Row Level security and partitioning in PowerBI

I have a table FactUsers. with fields for Date, CompanyID, GrossCash and 20 other fields. and a measure named TotalGrossCash which is the sum of all the grosscash.

this table is partitioned by year-month (202401, etc) based on the Date field

i have row level security set up on CompanyID.
i have a dimdate table. this is linked to FactUsers based on Date field
I have a dimcompany table
i have a role - this has an RLS filter on dimcompany
Import mode (not directquery)

Q - when a user belonging to companyID 1 queries the table for April 2024 data, what exactly happens behind the scene?

does the engine have to look at the entire table to first filter for records belonging to companyID 1 (the RLS section) or does it immediately start looking at the Apr 2024 partition and then filter based on the RLS filter (companyid = 1)?
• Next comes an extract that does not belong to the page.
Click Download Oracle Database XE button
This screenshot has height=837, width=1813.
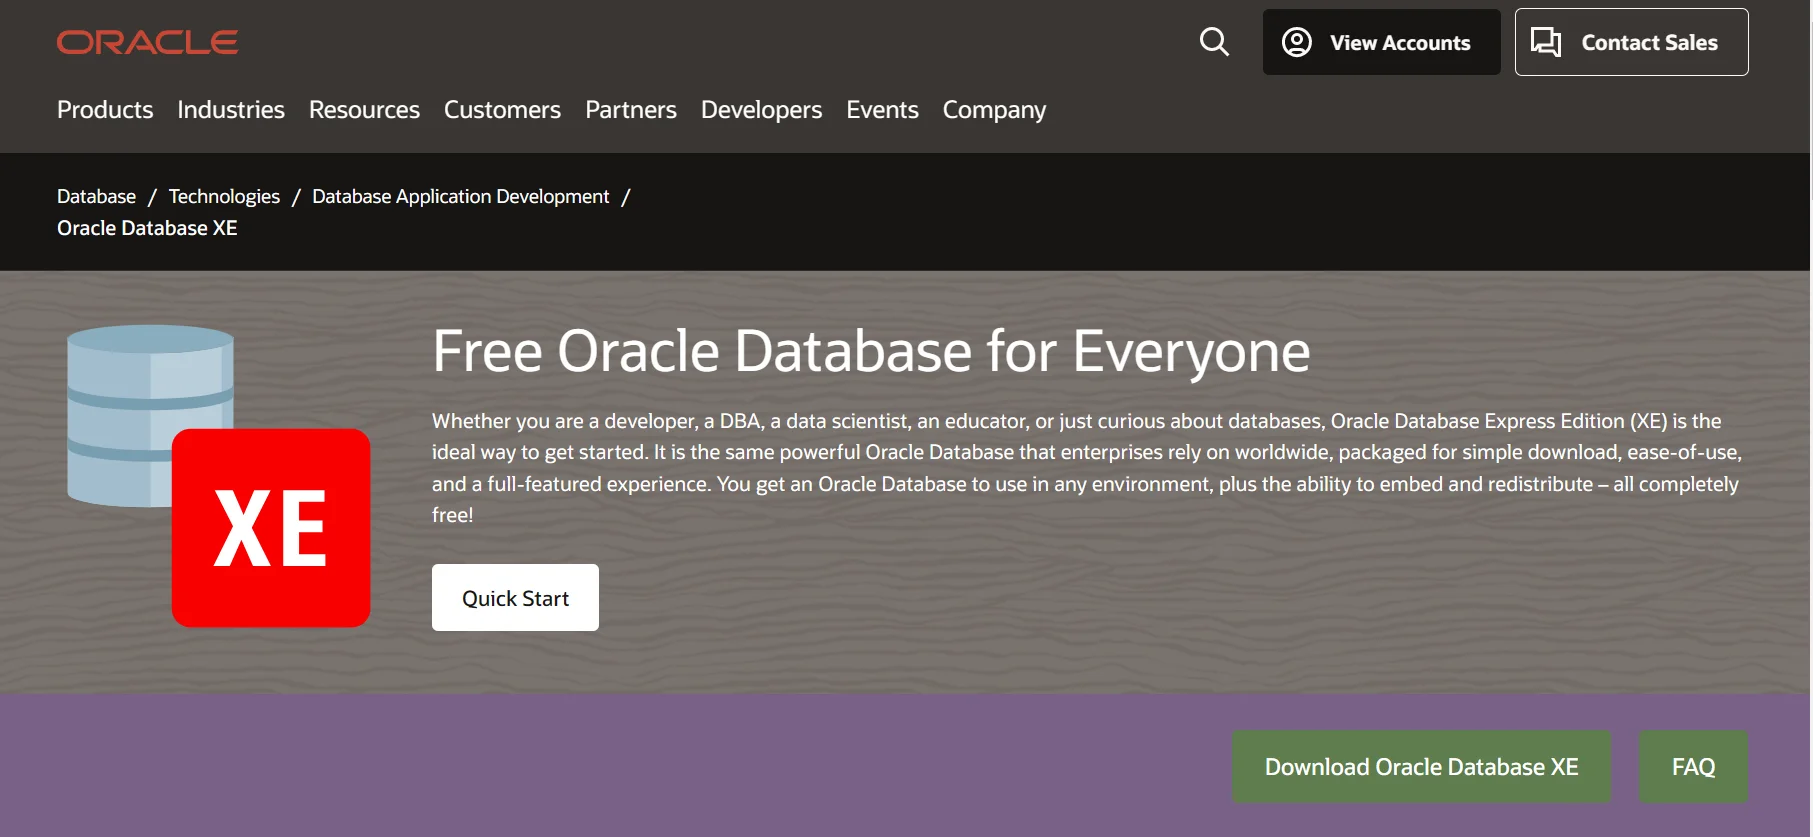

Basically, is it capable of taking advantage of partitions by quickly going to the single partition even though RLS needs to be applied?

Solution

is it capable of taking advantage of partitions by quickly going to the single partition even though RLS needs to be applied?

First, terminology. In SSAS Tabular/Power BI, all rows are stored in a partition. A table has one or more partitions. Each partition has a separate source query.

So, sort of. The tabular engine (aka Vertipaq) uses compressed, columnar storage. In this storage format the partition is first broken up into segments, or "row groups" of 8M rows each.

Each of these segments is then broken apart into compressed columnar storage structures, and each segment has a header that indicates the min and max value for each column in that segment.

So while the storage engine does not maintain any partition-level metadata that indicates what values are in what partitions, it has segment-level metadata that it can use to skip whole segments in query processing, regardless of whether the table is partitioned.

The order in which your source query returns rows will be the "Z-order" of the rows grouped into segments. So if your table or partition query returns the rows in date order, then queries will be able to efficiently skip all the segments that don't contain rows matching a date filter. Similarly for the CompanyId.

So effectively you get to choose which access paths to optimize by controlling table partitioning and/or the row ordering within each partition.